### Instructions to follow
Render the material from the line containing "Click the DISK usage bar indicator" through the line containing "click(735, 122)" as a Markdown table with the columns Row and Text, numbering each line and omitting blank lines.

### Data to process

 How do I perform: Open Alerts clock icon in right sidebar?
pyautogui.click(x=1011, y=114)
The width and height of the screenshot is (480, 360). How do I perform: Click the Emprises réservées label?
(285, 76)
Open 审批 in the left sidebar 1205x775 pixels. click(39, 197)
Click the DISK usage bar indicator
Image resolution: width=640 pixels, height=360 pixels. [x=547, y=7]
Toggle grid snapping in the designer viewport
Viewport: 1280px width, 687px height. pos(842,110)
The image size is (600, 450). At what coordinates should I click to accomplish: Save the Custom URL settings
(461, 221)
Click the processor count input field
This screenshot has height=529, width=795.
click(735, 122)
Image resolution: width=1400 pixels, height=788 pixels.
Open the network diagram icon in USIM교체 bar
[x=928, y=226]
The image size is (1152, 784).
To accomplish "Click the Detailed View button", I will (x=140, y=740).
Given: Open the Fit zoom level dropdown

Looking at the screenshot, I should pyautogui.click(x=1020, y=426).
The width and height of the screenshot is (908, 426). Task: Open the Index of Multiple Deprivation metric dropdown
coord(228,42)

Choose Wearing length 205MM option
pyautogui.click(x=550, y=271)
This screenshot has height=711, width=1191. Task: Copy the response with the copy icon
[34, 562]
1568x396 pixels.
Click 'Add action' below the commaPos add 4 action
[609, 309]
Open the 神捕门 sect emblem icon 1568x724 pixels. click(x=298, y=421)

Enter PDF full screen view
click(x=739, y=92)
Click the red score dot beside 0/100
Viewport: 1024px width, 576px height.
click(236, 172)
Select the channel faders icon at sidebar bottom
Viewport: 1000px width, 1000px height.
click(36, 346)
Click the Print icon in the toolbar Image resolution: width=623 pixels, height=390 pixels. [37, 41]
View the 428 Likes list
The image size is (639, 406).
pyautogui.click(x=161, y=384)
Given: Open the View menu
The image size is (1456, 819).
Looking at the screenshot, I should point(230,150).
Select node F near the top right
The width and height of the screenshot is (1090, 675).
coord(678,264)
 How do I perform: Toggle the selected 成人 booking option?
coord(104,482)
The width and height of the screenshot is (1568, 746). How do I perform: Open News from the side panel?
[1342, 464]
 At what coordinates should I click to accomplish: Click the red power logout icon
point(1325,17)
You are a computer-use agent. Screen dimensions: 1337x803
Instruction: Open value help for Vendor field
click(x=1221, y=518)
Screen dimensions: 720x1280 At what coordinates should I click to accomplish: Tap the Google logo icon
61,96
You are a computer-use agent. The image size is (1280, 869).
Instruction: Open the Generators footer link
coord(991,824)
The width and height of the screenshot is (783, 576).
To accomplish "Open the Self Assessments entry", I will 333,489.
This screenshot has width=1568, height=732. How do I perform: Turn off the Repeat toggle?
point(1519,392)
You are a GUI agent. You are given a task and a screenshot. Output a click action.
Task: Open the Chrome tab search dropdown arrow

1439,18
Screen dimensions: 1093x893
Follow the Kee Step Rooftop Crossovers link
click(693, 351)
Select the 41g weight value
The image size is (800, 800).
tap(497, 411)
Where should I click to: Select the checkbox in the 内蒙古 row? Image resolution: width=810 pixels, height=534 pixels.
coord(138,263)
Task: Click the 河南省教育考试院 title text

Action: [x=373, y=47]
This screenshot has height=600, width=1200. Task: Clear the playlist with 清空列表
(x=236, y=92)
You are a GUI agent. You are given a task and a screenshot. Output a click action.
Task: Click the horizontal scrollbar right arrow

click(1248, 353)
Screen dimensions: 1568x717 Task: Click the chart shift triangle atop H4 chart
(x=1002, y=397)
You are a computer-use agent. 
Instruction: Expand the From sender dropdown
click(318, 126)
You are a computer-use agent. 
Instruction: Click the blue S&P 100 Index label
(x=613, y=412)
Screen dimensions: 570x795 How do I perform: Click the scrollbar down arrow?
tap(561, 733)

### Written solution
| Row | Text |
|---|---|
| 1 | Click the DISK usage bar indicator |
| 2 | Image resolution: width=640 pixels, height=360 pixels. [x=547, y=7] |
| 3 | Toggle grid snapping in the designer viewport |
| 4 | Viewport: 1280px width, 687px height. pos(842,110) |
| 5 | The image size is (600, 450). At what coordinates should I click to accomplish: Save the Custom URL settings |
| 6 | (461, 221) |
| 7 | Click the processor count input field |
| 8 | This screenshot has height=529, width=795. |
| 9 | click(735, 122) |